東京大空襲から52年 1997/3/10


10万人が殺された「東京大空襲」から52年がたった。
  当日正午の大本営発表。「本 3月10日零時過より 2時40分の間B29約130機主力を以て帝都に来襲市街地を盲爆せり。右盲爆により都内各所に火災を生じたるも宮内省主馬寮は2時35分其の他は8時頃迄に鎮火せり。現在迄に判明せる戦果次の如し。撃墜15機。損害を与えたるもの約50機」。
  東京の約4割(27万戸) が消失したのに、「其の他」という感覚はすごい。市民がこれだけ死んだのは、強風や爆撃の徹底さが大きいが、法律が、老人・子ども妊婦など以外は避難・退去を認めなかったことも無視できない(防空法 8条ノ3)。「火と戦ふものは人である。そして戦ふものは人間の精神であり更に勝敗を決するのも人間の精神である」(隣組防空群指導要領・警視庁防空課)。

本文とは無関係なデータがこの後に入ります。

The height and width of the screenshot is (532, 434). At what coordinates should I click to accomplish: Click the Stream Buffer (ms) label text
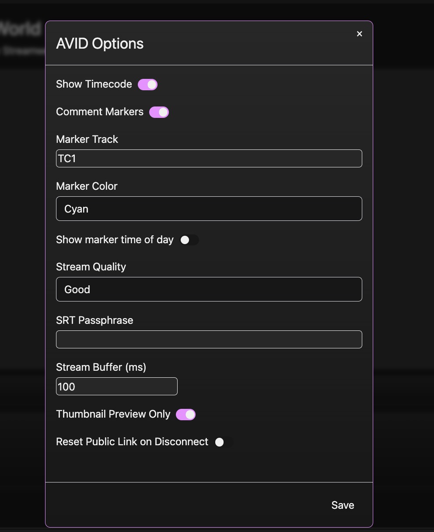tap(101, 367)
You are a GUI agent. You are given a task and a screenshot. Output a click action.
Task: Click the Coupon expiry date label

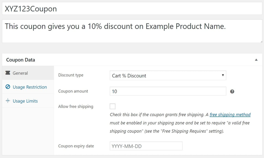click(x=76, y=146)
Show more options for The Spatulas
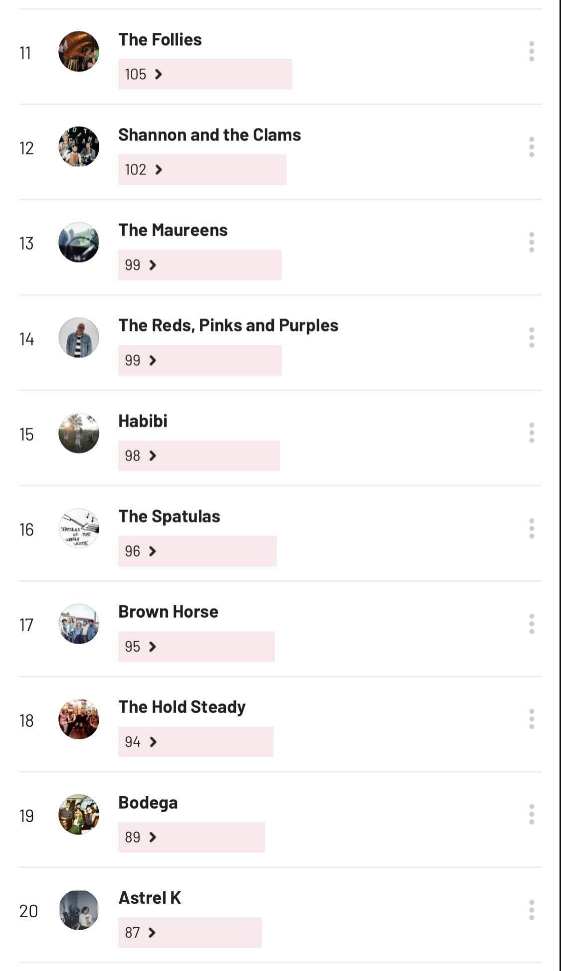The width and height of the screenshot is (561, 971). 532,528
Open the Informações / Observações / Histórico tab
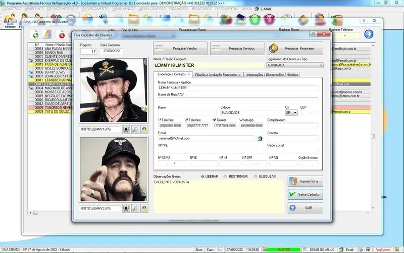This screenshot has height=253, width=404. tap(272, 75)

避難が恥とされ、無茶な消火活動を強いられた結果、逃げ遅れた人々も少なくない。
  空襲の4日後、貴族院で質問に立った大河内輝耕議員は、「人貴きか物貴きか」と政府に迫り、「火は消さなくても宜いから逃げろ」と内務大臣から徹底してほしい要請した。内務大臣は、「初めから逃げてしまうということはどうかと思う」と具体的避難対策を認めなかった。「防火を放棄して逃げてくれればあれほどの死人は出なかっただろうに、長い間の防空訓練がかえってわざわいとなったのだ」。当時の警視総監は、戦後述懐している。終わってからなら何とでもいえる。市民の命より体面・面子を優先する官僚組織の体質は、今も変わっていない。詳しくは、『三省堂ぶっくれっと』122号参照。